The Internet of Things (IoT) is a topic of great interest and it is addressed as a paradigm that can change relationship between people and computers [1]. There is a fervent research activity about the technical aspects of the IoT but a limited exploration about the User Experience Design and the HCI related issues of IoT devices. These kinds of studies are usually domain specific and linked to the perspective of ubiquitous and pervasive computing [1, 2]. Adding interactivity to an everyday life object (i.e. shoes, a fridge) means having a deep impact on the life of the users, not only in terms of interaction but involving issues and implications related to human values [3] as privacy, trust, social relations and many others.

C. Rowland [4] calls these devices “connected products” to underline that the user doesn’t focus on technology rather on the relationship with the object and on the functions it enables.
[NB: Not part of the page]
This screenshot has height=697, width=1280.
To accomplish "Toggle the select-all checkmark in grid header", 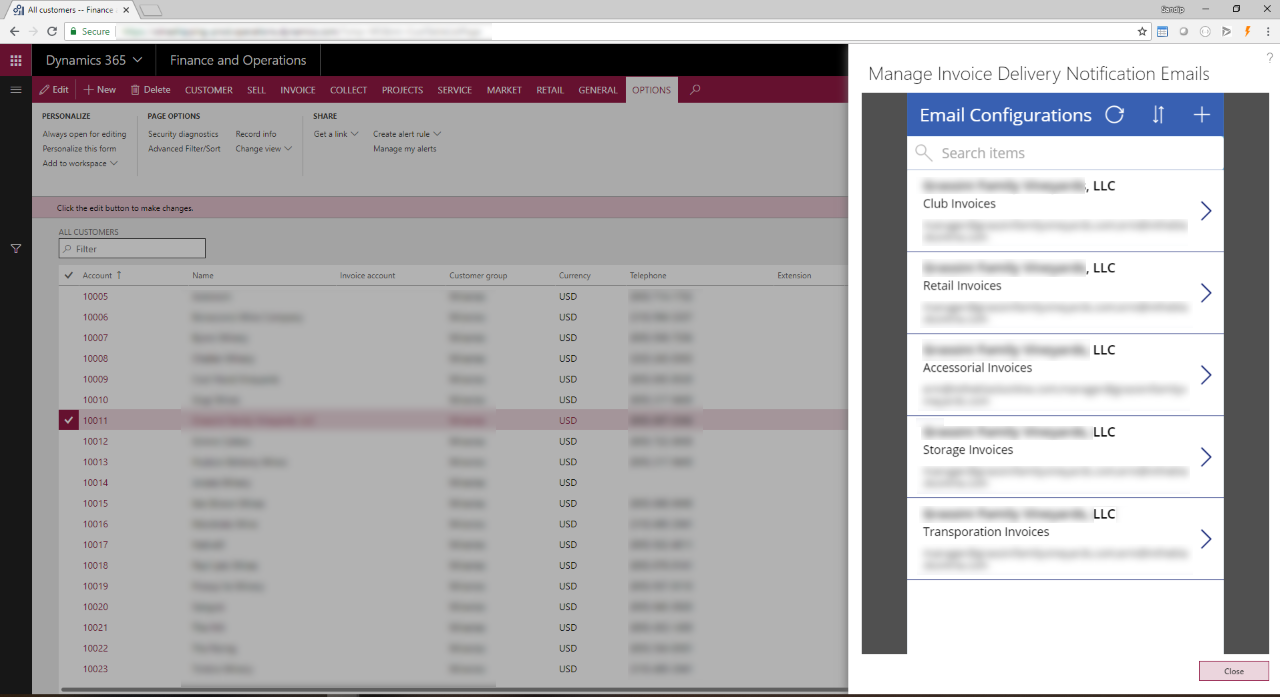I will (69, 275).
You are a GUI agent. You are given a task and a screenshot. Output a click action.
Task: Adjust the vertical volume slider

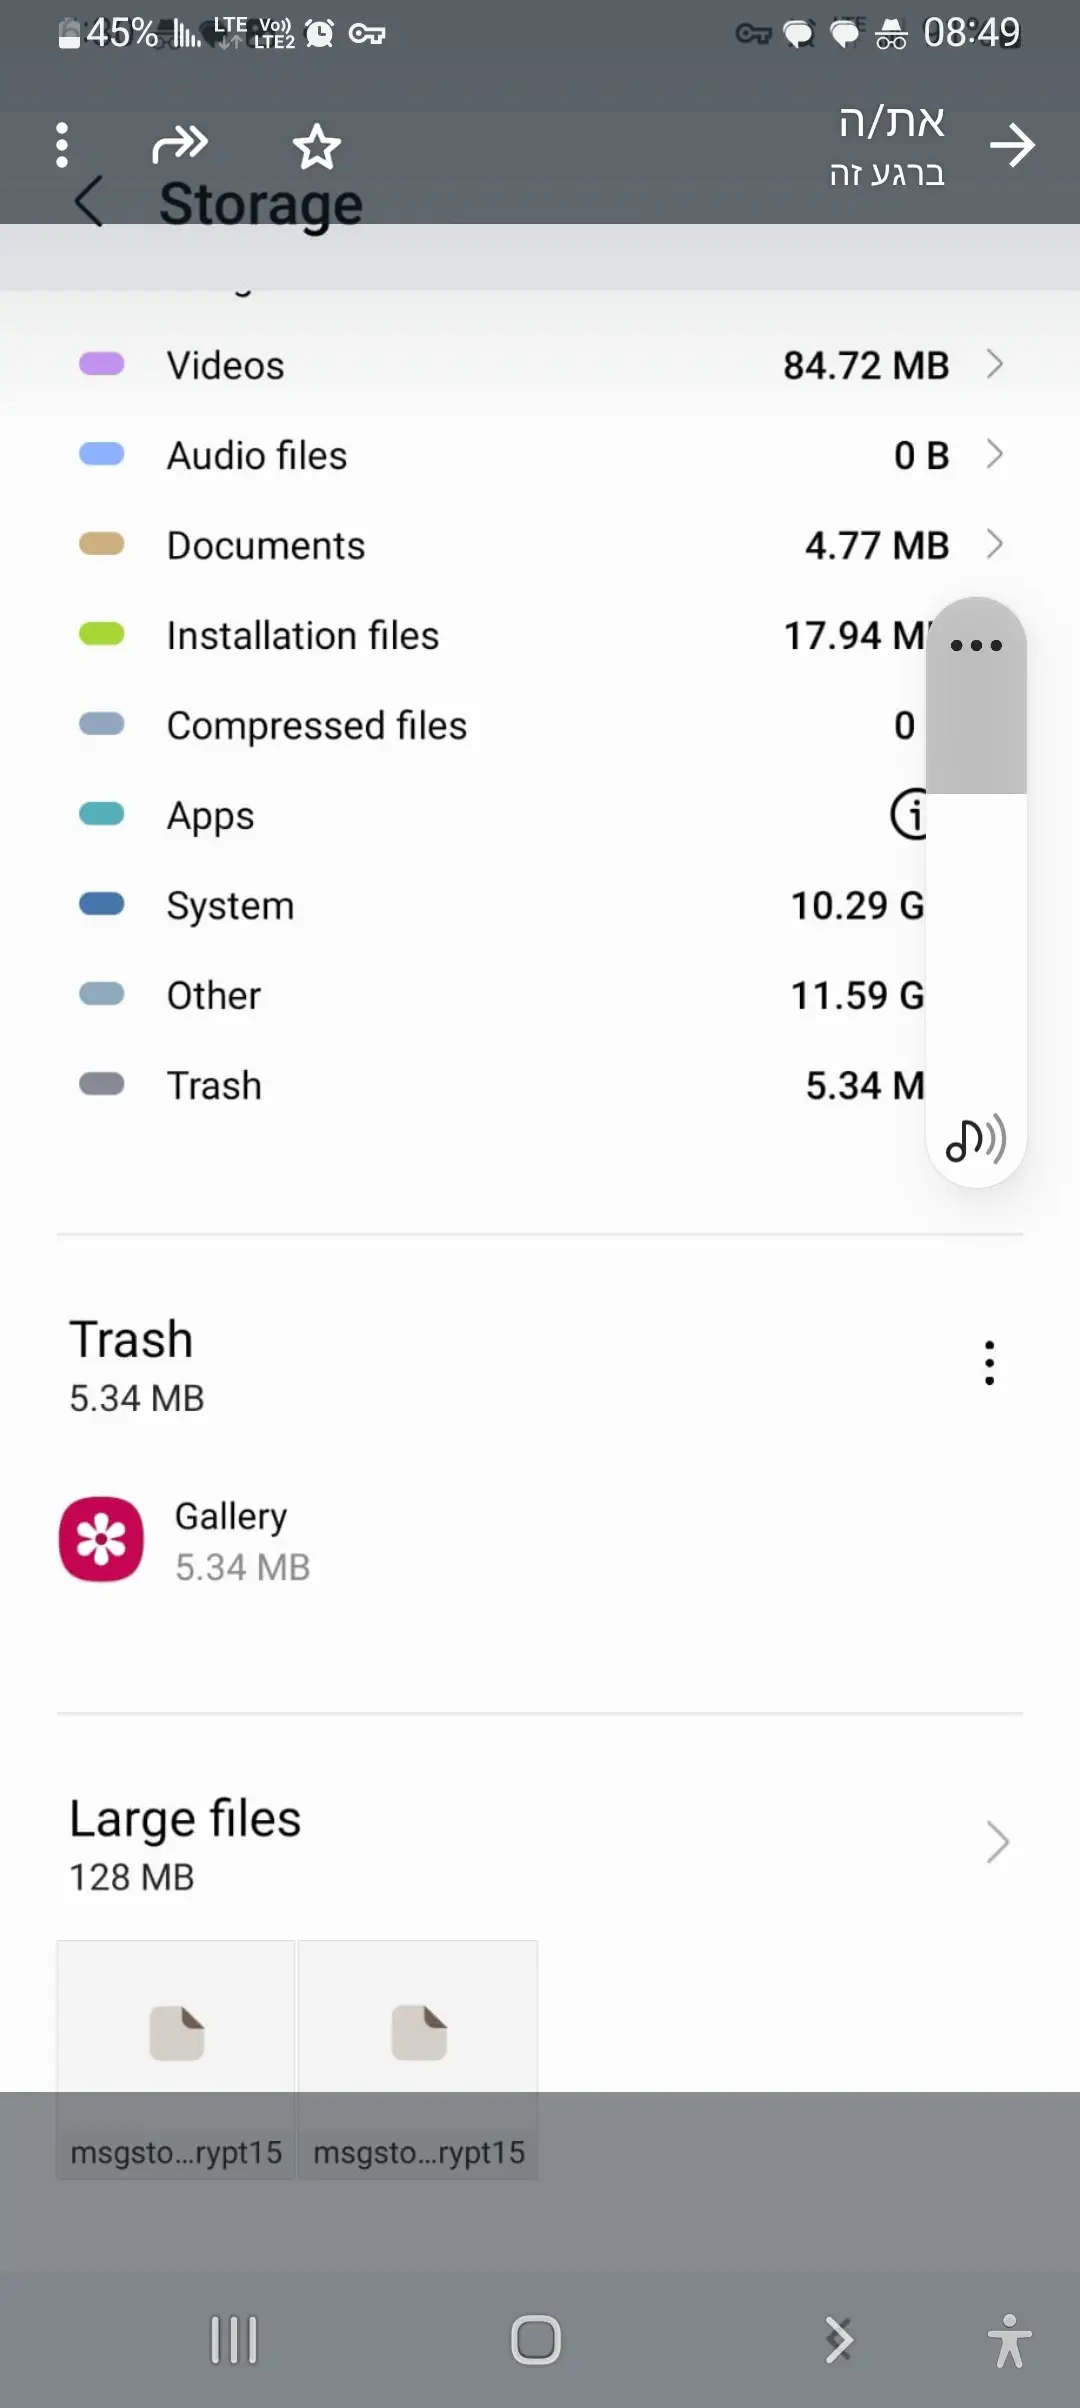point(976,900)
The User Experience design methods, used for websites and mobile apps, should be expanded and mixed with other disciplinary fields as product design, service design, engineering and architecture.

In this scenario we propose the IoT design deck: a method for the co-design of products or services built upon the IoT paradigm. It is aimed to be used during design sprints [5] to define the main characteristics and the boundaries of a project, to help multidisciplinary teams to share ideas using a common language, to take into account opportunities and threats of the IoT scenario, and to encourage the team to prototype and test ideas with users in a lean approach. The method is still in a development phase and in the present work will present its main feature with the aim to open a discussion about the methodologies for the design of the User Experience in the IoT scenario.

2 User Experience Design for the IoT

The term User Experience (UX) is used in many contexts and it is difficult to find a unique definition [6]. It refers to an holistic concept that, according to Norman [7] “encompasses all aspects of the end-user’s interaction with the company, its services, and its products”. In the work of Garrett [8] we can see a stack of elements that contribute to create the user experience of an interactive product. While the work of Garrett may seems to be based on the design of web sites or systems based on a graphical user interface, it can be expanded to every kind of products. The design of the user experience is based on the user-centered design process [8] with its methods and techniques. It is based on the concept that the user should be understood and involved in the design process. However it comes from a desktop based approach and sometimes methods and techniques show some limits and have to be updated to face the new challenges. As an example if we compare the difference between the design of the interaction with a desktop system and with a mobile system, in the second case we will intuitively understand the importance of the context and look for a technique or a method to understand it in order to achieve a better UX.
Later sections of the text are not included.